TCGA is a big science project in biomedicine and it is organized as a consortium of several universities and hospitals. It has been launched in 2005 by National Cancer Institute, National Human Genome Research Institute, and National Institutes of Health as a pilot project for a large-scale effort to map and characterize the molecular basis of several tumor types. Like HGP, it required a kind of ‘regime’ that is rather different from the one of a small laboratory of molecular biology. The consortium itself is organized around numerous centers,⁴ located geographically throughout USA and cooperation among these units is essential to do what TCGA has to do. In a nutshell, what TCGA’s scientists do is to sequence genomes of thousands of cancer samples and to organize data into a big map of somatic mutations and structural variations. The reason for doing this is genuinely statistical and rooted in an evolutionary framework. To put it very simple, since mutations influencing the development of cancer confer a growth advantage to cancer cells, they should be positively selected. If mutations are positively selected, then they should be detected more often than passenger mutations. Therefore, the bigger the sample size, the more it is likely to detect mutations that are significant for the development of cancer (though it increases the chance of detecting false positives too).
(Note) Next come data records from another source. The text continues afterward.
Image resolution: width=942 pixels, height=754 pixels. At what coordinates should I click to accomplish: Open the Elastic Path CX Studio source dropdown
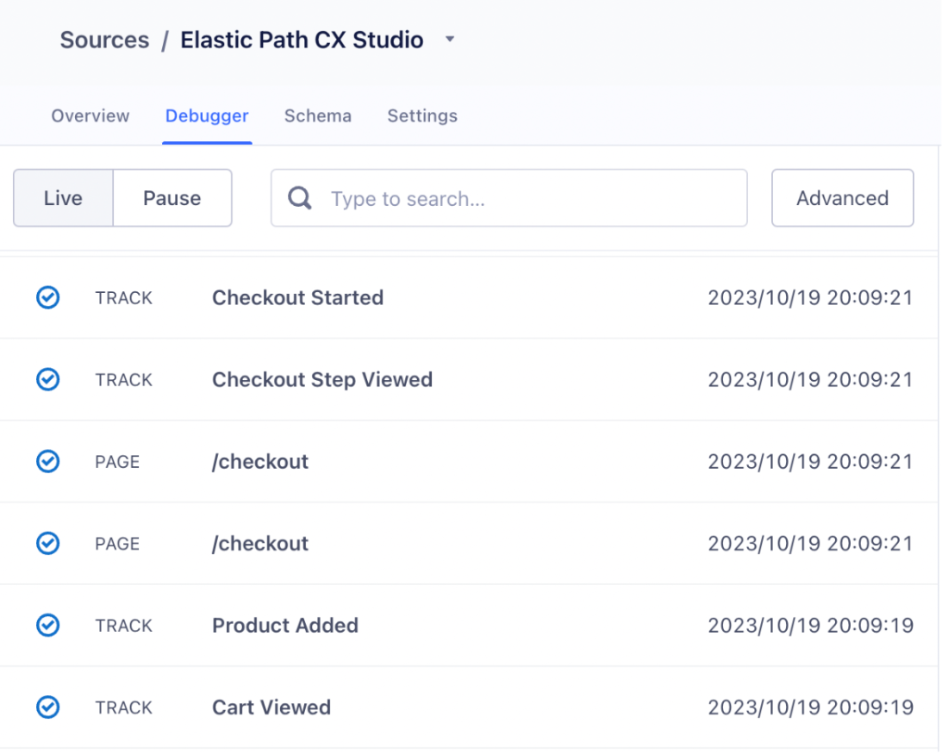(x=449, y=40)
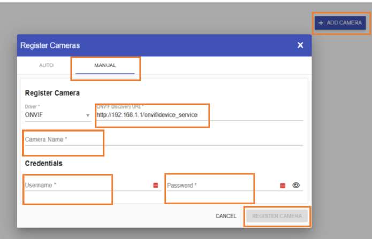Click into the Camera Name field
The height and width of the screenshot is (239, 372).
pyautogui.click(x=161, y=140)
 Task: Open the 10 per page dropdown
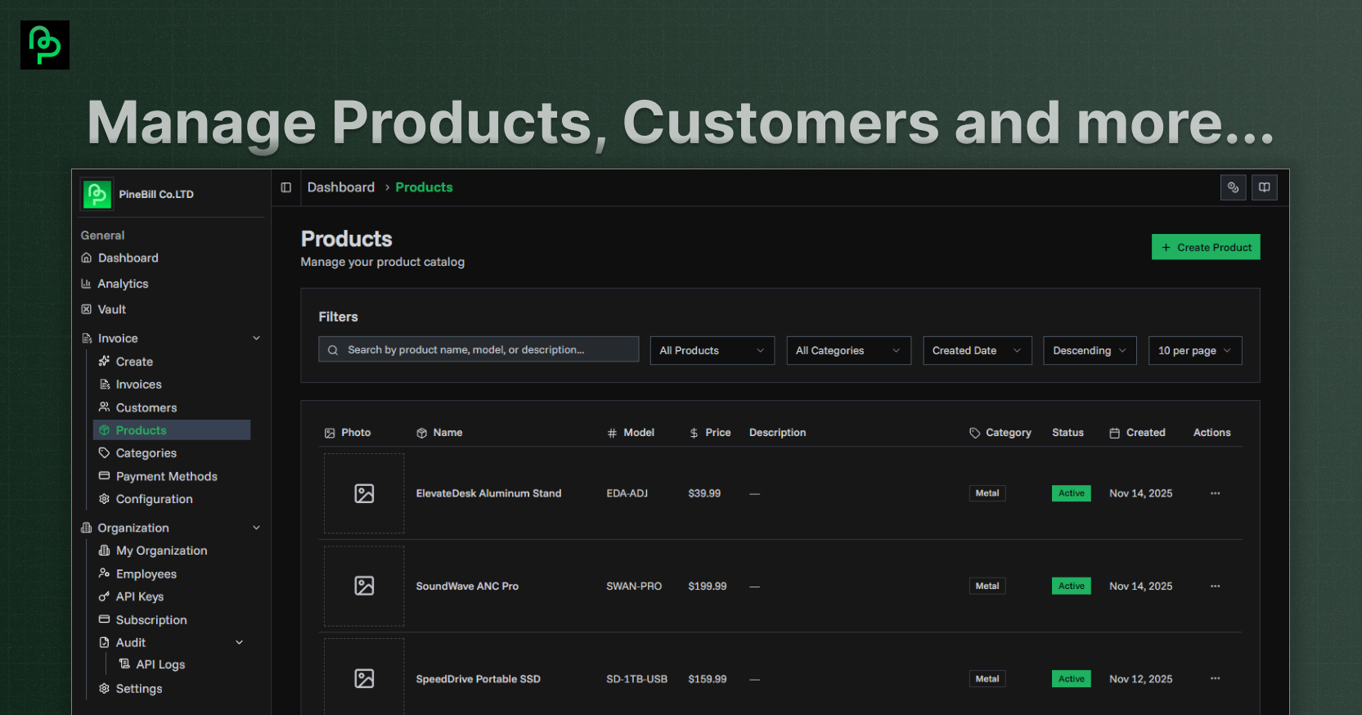1194,350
The work of TCGA so far has corroborated most of the discoveries (i.e. cancer genes) in molecular oncology from the last 30 years (typically a small science as suggested by Weinberg in 2014). However, it has also led to the discovery of new genes and mutations as well as suggesting, due to the statistical power of its studies, that some processes never considered by small-based molecular oncology are actually involved in cancer development, e.g. cell metabolism.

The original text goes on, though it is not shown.